Der Jury gehörten an: Fabíola Gerbase, stellvertretende Direktorin und Kommunikationskoordinatorin des DAAD in Brasilien; Barbara Konner, Vizepräsidentin der Deutsch-Brasilianischen Kammer von São Paulo; Elbert Macau, Professor am Institut für Wissenschaft und Technologie (ICT) der Unifesp; André Luiz Brandão, Professor an der Bundesuniversität ABC und selbst Preisträger des Falling Walls Lab Brazil 2015; Vanessa Sensato, Betriebsdirektorin bei Agência Sabiá; Helena Nader, emeritierte Professorin an der Unifesp und Präsidentin der Brasilianischen Akademie der Wissenschaften (ABC); und Sabine Righetti, Forscherin bei Labjor an der staatlichen Universität von Campinas und Mitbegründerin von Agência Bori.
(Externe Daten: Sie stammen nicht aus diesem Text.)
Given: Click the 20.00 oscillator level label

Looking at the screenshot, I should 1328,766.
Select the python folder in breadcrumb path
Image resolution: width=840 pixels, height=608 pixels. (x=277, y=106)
Neben den vier Gewinnern schlugen auch die anderen Finalisten, die von Teilnehmern aus dem ganzen Land vertreten wurden, innovative Lösungen für gesellschaftliche Probleme vor, wie z. B. eine chemische Behandlungsmethode mit umweltfreundlichen Reagenzien zur Verringerung giftiger Abfälle aus der Zellstoff- und Papierindustrie (Roberto Camargo Pontes, ITA); ein Start-up-Unternehmen zur Entwicklung von Software für die Kommerzialisierung monoklonaler Antikörper (Victor Dubeux, Universität Pennsylvania); Implantate zur Behandlung von Harninkontinenz (Gustavo Ferrari, UFSC); eine Plattform zur Analyse der Qualität des Leitungswassers an Ort und Stelle (Kauan Paz, Unifesp); die Entwicklung kostengünstiger Proteine aus Nebenprodukten, die bei der Verarbeitung von Bohnen anfallen (Gabrielle Gautério, FURG); Einsatz künstlicher Intelligenz zur Erkennung der Alzheimer-Krankheit anhand der Stimme (Wesley Rodrigo de Souza, Fatec Ourinhos); Verwendung von Enzymen aus der Formulierung von Pestiziden zur Verbesserung der Qualität auf dem Feld (Juliana Ferreira, UFG); ein mit einem 3D-Drucker hergestelltes Gerät zur Förderung des Sehvermögens von Kleinkindern und Patienten (Caroline dos Santos Corrêa, Unifesp); die Anwendung neuer erneuerbarer Biopolymere in Verpackungen (Giovani Almeida Camargo, UEPG); die Nutzung von Mikroorganismen zur Umwandlung von Kohlendioxid und Wasserstoff in Produkte mit Mehrwert (Almiro Neto, UFBA); und die Entwicklung essbarer Verpackungen zur Verringerung der Müllmenge (Mayara Moura, UERJ).